O calor intenso em Irecê (BA), Vale do São Francisco (PE/BA) e Baraúna (RN) está gerando preocupações para os produtores nordestinos de cebola. Aumento de pragas e redução do calibre dos bulbos são destaque, impactando diretamente na produção e qualidade do produto final.
No Sul do país, as chuvas intensas estão causando transtornos para os produtores. Em Ituporanga (SC), as precipitações impediram o manejo nas roças por uma semana crucial (de 13 a 17/11). Quando a colheita foi possível, a comercialização enfrentou desafios devido à qualidade comprometida das cebolas e ao aumento do tempo de cura devido à alta umidade.

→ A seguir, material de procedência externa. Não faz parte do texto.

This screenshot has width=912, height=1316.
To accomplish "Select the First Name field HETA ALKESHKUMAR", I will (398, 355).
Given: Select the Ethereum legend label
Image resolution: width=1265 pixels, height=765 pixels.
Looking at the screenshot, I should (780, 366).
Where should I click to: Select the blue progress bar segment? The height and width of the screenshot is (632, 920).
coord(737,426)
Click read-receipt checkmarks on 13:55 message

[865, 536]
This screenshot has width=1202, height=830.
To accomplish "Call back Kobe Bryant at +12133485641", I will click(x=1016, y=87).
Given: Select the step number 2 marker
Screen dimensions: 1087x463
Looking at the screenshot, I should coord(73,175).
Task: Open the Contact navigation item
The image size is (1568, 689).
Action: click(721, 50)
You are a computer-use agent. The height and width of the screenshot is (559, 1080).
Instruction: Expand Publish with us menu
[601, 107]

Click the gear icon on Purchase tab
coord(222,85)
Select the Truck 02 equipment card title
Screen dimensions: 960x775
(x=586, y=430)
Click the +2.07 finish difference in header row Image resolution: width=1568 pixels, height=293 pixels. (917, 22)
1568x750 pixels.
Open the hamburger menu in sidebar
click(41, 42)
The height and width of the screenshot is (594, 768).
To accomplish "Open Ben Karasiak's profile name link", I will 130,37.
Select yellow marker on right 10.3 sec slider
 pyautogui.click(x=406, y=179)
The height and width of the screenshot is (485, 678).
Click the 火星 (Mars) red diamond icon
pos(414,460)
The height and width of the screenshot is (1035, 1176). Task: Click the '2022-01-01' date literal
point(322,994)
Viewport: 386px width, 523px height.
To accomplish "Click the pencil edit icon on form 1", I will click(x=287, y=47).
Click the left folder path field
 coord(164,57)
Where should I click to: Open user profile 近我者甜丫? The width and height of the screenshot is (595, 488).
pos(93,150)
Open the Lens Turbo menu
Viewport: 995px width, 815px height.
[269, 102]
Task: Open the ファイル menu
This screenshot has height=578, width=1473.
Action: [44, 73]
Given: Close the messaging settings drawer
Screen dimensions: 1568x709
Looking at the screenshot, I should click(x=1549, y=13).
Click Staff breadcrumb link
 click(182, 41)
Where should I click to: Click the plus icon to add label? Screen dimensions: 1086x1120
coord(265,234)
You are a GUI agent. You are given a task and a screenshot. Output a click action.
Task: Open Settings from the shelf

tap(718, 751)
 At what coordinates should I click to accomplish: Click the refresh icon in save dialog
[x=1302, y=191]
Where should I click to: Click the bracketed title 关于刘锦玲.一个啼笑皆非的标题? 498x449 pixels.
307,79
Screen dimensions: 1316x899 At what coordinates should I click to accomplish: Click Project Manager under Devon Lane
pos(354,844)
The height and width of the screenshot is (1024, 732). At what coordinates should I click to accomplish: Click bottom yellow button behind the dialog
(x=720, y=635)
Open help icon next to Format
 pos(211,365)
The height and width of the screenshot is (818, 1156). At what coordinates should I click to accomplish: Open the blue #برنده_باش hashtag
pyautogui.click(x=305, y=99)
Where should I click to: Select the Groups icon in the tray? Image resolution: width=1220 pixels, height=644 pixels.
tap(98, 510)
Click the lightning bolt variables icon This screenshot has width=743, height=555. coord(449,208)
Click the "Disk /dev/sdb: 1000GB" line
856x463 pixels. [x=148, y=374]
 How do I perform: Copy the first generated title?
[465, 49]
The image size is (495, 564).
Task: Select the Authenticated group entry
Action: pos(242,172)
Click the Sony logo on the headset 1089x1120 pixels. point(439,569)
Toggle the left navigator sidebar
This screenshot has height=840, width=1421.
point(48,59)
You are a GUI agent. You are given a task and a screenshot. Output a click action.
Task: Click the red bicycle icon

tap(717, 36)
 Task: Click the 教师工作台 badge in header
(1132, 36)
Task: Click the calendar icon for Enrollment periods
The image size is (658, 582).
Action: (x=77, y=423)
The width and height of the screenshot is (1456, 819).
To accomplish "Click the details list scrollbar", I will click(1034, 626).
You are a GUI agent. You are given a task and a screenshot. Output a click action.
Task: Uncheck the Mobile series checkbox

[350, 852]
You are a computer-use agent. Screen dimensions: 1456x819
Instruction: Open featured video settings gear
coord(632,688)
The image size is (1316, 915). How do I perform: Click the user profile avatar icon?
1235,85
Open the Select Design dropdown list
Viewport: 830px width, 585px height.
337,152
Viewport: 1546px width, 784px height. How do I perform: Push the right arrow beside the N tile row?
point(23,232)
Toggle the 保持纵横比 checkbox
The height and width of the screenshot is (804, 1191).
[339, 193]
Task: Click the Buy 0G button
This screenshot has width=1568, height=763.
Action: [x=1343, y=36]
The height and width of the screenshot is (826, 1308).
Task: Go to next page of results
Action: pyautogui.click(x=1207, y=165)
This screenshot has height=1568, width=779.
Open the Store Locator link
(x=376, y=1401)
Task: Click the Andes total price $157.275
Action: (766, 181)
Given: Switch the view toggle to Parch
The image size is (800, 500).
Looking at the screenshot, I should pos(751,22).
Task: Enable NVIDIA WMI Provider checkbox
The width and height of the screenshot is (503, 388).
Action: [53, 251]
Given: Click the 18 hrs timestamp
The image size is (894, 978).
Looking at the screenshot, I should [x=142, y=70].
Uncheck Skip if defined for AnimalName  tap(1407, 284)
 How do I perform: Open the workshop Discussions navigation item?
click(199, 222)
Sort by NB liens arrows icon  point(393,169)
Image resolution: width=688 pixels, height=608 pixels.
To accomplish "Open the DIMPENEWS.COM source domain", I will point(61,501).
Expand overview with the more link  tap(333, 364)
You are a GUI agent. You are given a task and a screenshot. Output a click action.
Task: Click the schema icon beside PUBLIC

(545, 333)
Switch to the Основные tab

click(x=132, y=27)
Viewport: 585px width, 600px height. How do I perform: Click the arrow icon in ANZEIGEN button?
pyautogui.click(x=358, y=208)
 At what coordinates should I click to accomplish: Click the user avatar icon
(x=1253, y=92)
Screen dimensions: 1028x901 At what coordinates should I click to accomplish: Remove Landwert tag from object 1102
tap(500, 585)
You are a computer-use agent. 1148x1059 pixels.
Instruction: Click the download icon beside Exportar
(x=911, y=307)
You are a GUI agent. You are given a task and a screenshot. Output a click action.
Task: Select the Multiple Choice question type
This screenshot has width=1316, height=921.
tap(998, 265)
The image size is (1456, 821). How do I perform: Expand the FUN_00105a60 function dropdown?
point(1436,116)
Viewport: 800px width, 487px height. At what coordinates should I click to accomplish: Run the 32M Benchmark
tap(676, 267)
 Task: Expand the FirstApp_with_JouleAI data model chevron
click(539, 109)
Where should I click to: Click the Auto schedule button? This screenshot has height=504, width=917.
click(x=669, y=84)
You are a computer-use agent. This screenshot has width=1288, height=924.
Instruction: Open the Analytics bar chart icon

Apesar do maior volume de cebolas colhidas e comercializadas em Guarapuava e Irati (PR), a qualidade foi consideravelmente prejudicada, com ocorrência de podridão e bacterioses, impactando a aceitação no mercado.
O resultado dessas adversidades climáticas reflete diretamente na comercialização das cebolas. A aceitação lenta no mercado e a qualidade inferior preocupam os produtores, que agora enfrentam desafios para garantir a rentabilidade de suas safras. Consumidores devem estar atentos à qualidade ao adquirir cebolas, especialmente provenientes dessas regiões afetadas. Aumento de pragas, calibre inferior, podridão e bacterioses podem comprometer a experiência culinária e a durabilidade do produto.